Mahar menurut istilah ulama dan ahli hukum Islam Indonesia diantaranya: 

a. Menurut Abdurrrahman al-Jaziri, maskawin adalah nama suatu  benda yang wajib diberikan oleh seorang pria terhadap seorang wanita yang disebut  dalam akad nikah sebagai  pernyataan persetujuan antara pria dan wanita itu untuk hidup bersama sebagai suami istri.[7]

b. Menurut  Imam Taqiyuddin, maskawin (shadaq) ialah sebutan bagi harta yang wajib atas orang laki-laki bagi orang perempuan sebab nikah atau  bersetubuh (wathi'). Di dalam al-Qur’an maskawin disebut: shadaq, nihlah, faridhah dan ajr. Dalam sunnah disebut: mahar, ‘aliqah dan ‘aqr.[8]

c. Kamal Muchtar, mengatakan mahar adalah pemberian wajib yang diberikan dan dinyatakan oleh calon suami kepada calon istrinya di dalam sighat akad nikah yang merupakan tanda persetujuan dan kerelaan dari mereka untuk hidup sebagai suami istri.[9]

d) Pasal 1 sub d KHI, mahar adalah pemberian dari calon mempelai pria pada calon mempelai wanita baik berbentuk barang, uang, maupun jasa yang tidak bertentangan dengan hukum Islam.[10]

e) Menurut Mustafa Kamal Pasha, mahar adalah suatu pemberian yang disampaikan oleh pihak mempelai putra kepada mempelai putri disebabkan karena terjadinya ikatan perkawinan.[11]
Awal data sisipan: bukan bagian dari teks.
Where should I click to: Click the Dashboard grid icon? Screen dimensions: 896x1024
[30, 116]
Berdasarkan beberapa definisi di atas, maka dapat disimpulkan bahwa mahar merupakan suatu kewajiban yang harus dipikul oleh setiap calon suami yang akan menikahi calon istri sebagai tanda persetujuan dan kerelaan untuk hidup bersama sebagai suami istri, jadi mahar itu menjadi hak penuh bagi istri yang menerimanya, bukan hak bersama dan bukan pula hak walinya, tidak ada seorangpun yang berhak memanfaatkannya tanpa seizin dari perempuan itu.  
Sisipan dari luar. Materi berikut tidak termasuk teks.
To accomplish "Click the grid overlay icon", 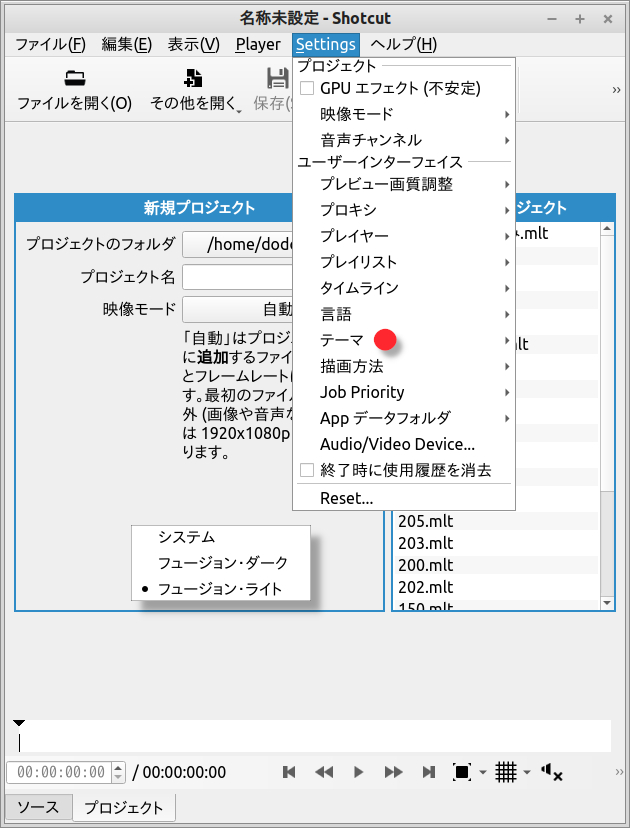I will point(506,772).
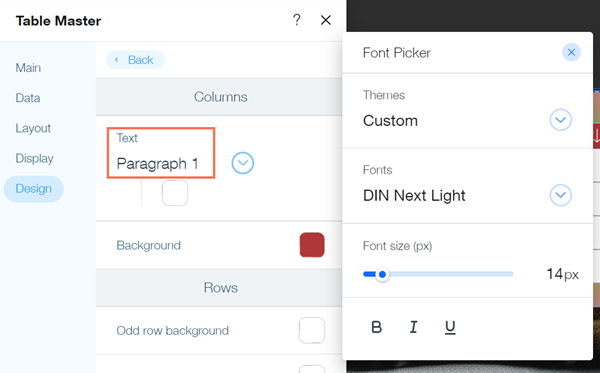Open the Display tab
Viewport: 600px width, 373px height.
(34, 158)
[1] Amiur Nuruddin dan Azhari Akmal Tarigan, Hukum Perdata Islam di Indonesia: Studi Kritis Perkembangan Hukum Islam dari Fikih, UU No. 1/1974 sampai KHI, Jakarta:  Kencana Prenada Media Group, 2006, hlm. 64.
[2] Departemen Agama RI, Ensiklopedi Islam di Indonesia, Jakarta: CV. Anda Utama, 1993, hlm. 667.
[3] Imam Muhammad bin Isma’il al-Amir al-Yamin Ashin’ani, Subul al-Salam Syarh Bulug al-Maram, Juz III,Beirut Libanon: Darul Kutub al-‘Ilmiyah, 1988, hlm. 282.
[4] Louis Ma’luf, al-Munjid fi al-Lughah wal-A'lam, Beirut: Dar al-Masyriq, 1986, hlm. 777.
[5] W.J.S. Poerwadarminta, Kamus Umum Bahasa Indonesia, Jakarta: Balai Pustaka, 2006, hlm. 731.
[6] Tim Redaksi Pusat Bahasa, Kamus Besar Bahasa Indonesia Pusat Bahasa, Jakarta: PT Gramedia Pustaka Utama, 2008, hlm. 856.
[7] Abdurrrahman al-Jaziri, al-Fiqh ‘Ala al-Mazahib al-Arba’ah, Juz IV, Beirut Libanon: Darul Kutub ‘Ilmiyah, 1990, h. 89.
[8] Imam Taqiyuddin Abi Bakar Ibn Muhammad al-Husaini al-Hishni al-Dimasyqy al-Syafi’i, Kifayah al-Akhyar fii Halli Ghayah al-IKhtisar, Juz II, Beirut: Dar al-Kutub al-’Ilmiah, 1990, hlm. 60.
[9] Kamal Muchtar, Asas-asas Hukum Islam tentang Perkawinan, Jakarta: Bulan Bintang, 1974, hlm. 78.
[10] Abdurrahman, Kompilasi Hukum Islam di Indonesia, Jakarta: Akademi Presindo, 1992, hlm. 113.
[11] Mustafa Kamal Pasha, Fikih Islam, Jogjakarta: Citra Karsa Mandiri, 2009, hlm. 274.